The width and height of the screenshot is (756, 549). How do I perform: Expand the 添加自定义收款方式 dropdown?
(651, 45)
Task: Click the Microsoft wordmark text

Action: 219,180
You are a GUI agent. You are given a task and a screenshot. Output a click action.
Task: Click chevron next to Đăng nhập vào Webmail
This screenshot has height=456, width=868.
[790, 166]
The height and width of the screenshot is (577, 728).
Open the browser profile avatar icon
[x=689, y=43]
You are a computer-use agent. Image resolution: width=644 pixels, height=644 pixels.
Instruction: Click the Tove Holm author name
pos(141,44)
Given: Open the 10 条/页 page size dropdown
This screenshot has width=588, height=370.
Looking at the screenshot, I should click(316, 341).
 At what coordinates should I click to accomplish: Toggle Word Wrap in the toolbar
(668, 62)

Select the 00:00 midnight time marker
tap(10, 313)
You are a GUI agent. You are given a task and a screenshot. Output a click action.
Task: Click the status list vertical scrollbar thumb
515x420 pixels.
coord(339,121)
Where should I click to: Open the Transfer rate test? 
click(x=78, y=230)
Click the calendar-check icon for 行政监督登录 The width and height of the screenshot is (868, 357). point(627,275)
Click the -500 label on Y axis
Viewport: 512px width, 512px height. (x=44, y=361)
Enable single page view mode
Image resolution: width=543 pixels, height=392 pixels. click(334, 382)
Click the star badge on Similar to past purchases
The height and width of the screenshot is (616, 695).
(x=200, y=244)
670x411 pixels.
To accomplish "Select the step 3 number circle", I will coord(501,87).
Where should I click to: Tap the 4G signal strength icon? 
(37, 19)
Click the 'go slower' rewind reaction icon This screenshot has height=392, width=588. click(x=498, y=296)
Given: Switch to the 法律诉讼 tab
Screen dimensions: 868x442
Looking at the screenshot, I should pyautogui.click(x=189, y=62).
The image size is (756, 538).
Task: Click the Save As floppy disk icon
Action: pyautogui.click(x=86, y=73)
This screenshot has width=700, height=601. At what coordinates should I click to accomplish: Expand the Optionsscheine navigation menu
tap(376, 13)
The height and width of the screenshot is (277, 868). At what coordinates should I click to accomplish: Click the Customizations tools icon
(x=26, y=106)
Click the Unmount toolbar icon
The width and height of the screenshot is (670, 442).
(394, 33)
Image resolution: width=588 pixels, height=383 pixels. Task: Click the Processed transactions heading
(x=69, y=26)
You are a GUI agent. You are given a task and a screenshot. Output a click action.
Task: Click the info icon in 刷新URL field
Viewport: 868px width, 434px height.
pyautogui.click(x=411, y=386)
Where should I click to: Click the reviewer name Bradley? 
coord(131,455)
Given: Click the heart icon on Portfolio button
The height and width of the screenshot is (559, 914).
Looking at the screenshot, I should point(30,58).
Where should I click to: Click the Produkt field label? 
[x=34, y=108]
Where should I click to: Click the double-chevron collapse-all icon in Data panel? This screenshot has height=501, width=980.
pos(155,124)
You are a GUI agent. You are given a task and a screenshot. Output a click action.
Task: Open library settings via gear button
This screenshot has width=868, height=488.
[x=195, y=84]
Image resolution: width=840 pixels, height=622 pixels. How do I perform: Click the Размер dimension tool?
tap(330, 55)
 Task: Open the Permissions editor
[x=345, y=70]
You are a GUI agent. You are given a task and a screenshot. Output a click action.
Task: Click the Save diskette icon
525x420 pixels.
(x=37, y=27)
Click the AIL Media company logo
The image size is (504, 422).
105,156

◆ PROBLEM DETAILS: Repeat the records above exactly as they appear.

◆ TASK SOLUTION:
The width and height of the screenshot is (756, 549). How do I perform: Expand the 添加自定义收款方式 dropdown?
(651, 45)
Task: Click the Microsoft wordmark text

Action: 219,180
You are a GUI agent. You are given a task and a screenshot. Output a click action.
Task: Click chevron next to Đăng nhập vào Webmail
This screenshot has height=456, width=868.
[790, 166]
The height and width of the screenshot is (577, 728).
Open the browser profile avatar icon
[x=689, y=43]
You are a computer-use agent. Image resolution: width=644 pixels, height=644 pixels.
Instruction: Click the Tove Holm author name
pos(141,44)
Given: Open the 10 条/页 page size dropdown
This screenshot has width=588, height=370.
Looking at the screenshot, I should click(316, 341).
 At what coordinates should I click to accomplish: Toggle Word Wrap in the toolbar
(668, 62)

Select the 00:00 midnight time marker
tap(10, 313)
You are a GUI agent. You are given a task and a screenshot. Output a click action.
Task: Click the status list vertical scrollbar thumb
515x420 pixels.
coord(339,121)
Where should I click to: Open the Transfer rate test? 
click(x=78, y=230)
Click the calendar-check icon for 行政监督登录 The width and height of the screenshot is (868, 357). point(627,275)
Click the -500 label on Y axis
Viewport: 512px width, 512px height. (x=44, y=361)
Enable single page view mode
Image resolution: width=543 pixels, height=392 pixels. click(334, 382)
Click the star badge on Similar to past purchases
The height and width of the screenshot is (616, 695).
(x=200, y=244)
670x411 pixels.
To accomplish "Select the step 3 number circle", I will coord(501,87).
Where should I click to: Tap the 4G signal strength icon? 
(37, 19)
Click the 'go slower' rewind reaction icon This screenshot has height=392, width=588. click(x=498, y=296)
Given: Switch to the 法律诉讼 tab
Screen dimensions: 868x442
Looking at the screenshot, I should pyautogui.click(x=189, y=62).
The image size is (756, 538).
Task: Click the Save As floppy disk icon
Action: pyautogui.click(x=86, y=73)
This screenshot has width=700, height=601. At what coordinates should I click to accomplish: Expand the Optionsscheine navigation menu
tap(376, 13)
The height and width of the screenshot is (277, 868). At what coordinates should I click to accomplish: Click the Customizations tools icon
(x=26, y=106)
Click the Unmount toolbar icon
The width and height of the screenshot is (670, 442).
(394, 33)
Image resolution: width=588 pixels, height=383 pixels. Task: Click the Processed transactions heading
(x=69, y=26)
You are a GUI agent. You are given a task and a screenshot. Output a click action.
Task: Click the info icon in 刷新URL field
Viewport: 868px width, 434px height.
pyautogui.click(x=411, y=386)
Where should I click to: Click the reviewer name Bradley? 
coord(131,455)
Given: Click the heart icon on Portfolio button
The height and width of the screenshot is (559, 914).
Looking at the screenshot, I should point(30,58).
Where should I click to: Click the Produkt field label? 
[x=34, y=108]
Where should I click to: Click the double-chevron collapse-all icon in Data panel? This screenshot has height=501, width=980.
pos(155,124)
You are a GUI agent. You are given a task and a screenshot. Output a click action.
Task: Open library settings via gear button
This screenshot has width=868, height=488.
[x=195, y=84]
Image resolution: width=840 pixels, height=622 pixels. How do I perform: Click the Размер dimension tool?
tap(330, 55)
 Task: Open the Permissions editor
[x=345, y=70]
You are a GUI agent. You are given a task and a screenshot. Output a click action.
Task: Click the Save diskette icon
525x420 pixels.
(x=37, y=27)
Click the AIL Media company logo
The image size is (504, 422).
105,156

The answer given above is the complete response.